Earlier in March, valuation firms had told the company that they would be unable to finalise valuations by the March 31 date because of the evolving Covid-19 situation.

Asset Plus has now received the updated valuations, which take into account the current position in respect of the virus.

The Auckland Council office building at 35 Graham St, which Asset Plus bought last year for $58m, has fallen in value to $50.1m.

The Eastgate shopping centre in Linwood, East Christchur­ch, was worth $46.7m, down from $54.5m a year ago, the ‘‘fair value’’ stated in the 2019 annual report.

Its shopping centre at Stoddard Rd, Mt Roskill, Auckland, was worth $37.5m, $2m lower than the value in the 2019 annual report.

The fall in value is about $17.7m across the three properties.

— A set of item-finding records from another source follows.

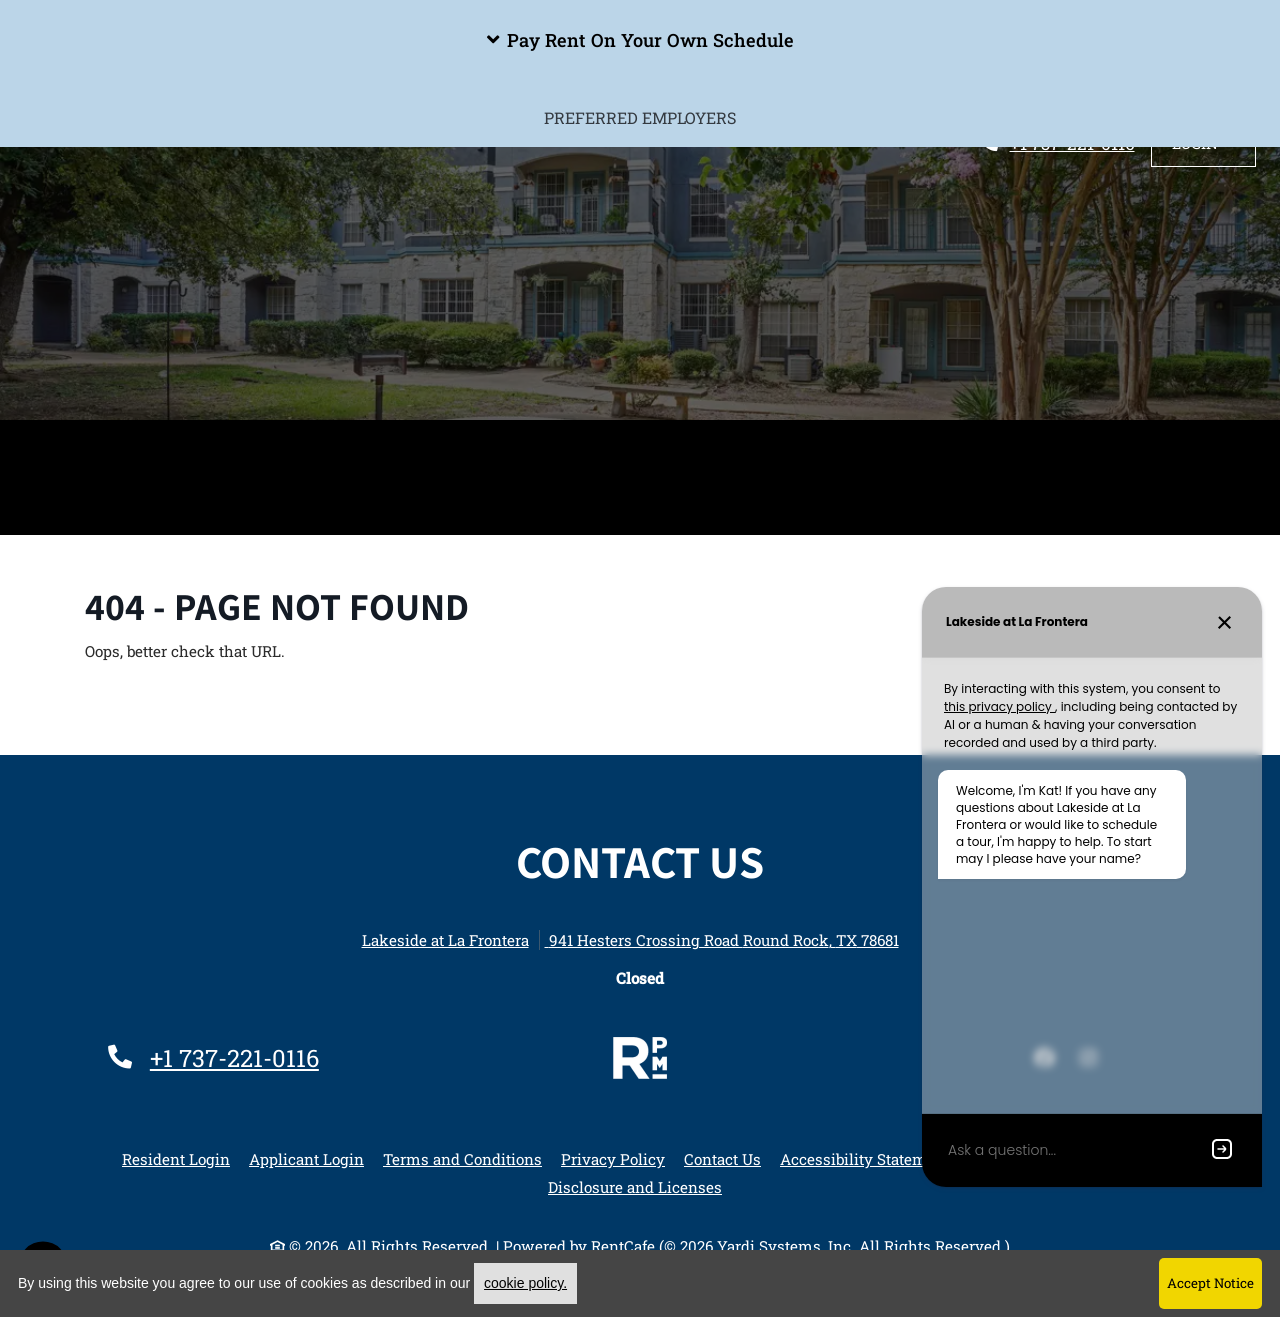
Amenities (200, 447)
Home (94, 447)
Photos (686, 447)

Asset Plus said since the beginning of the lockdown it had received several rent relief requests from tenants alongside claims for rental abatement in accordance with lease terms.

‘‘Given the uncertaint­y regarding the length of the lockdown and ongoing conditions for the various alert levels, Asset Plus is unable to currently quantify the impact of the lockdown for the 2021 financial year.’’

The company’s board had decided not to pay a final quarter dividend for March 31, 2020 year.

Dividends for the 2021 financial year would be considered each quarter.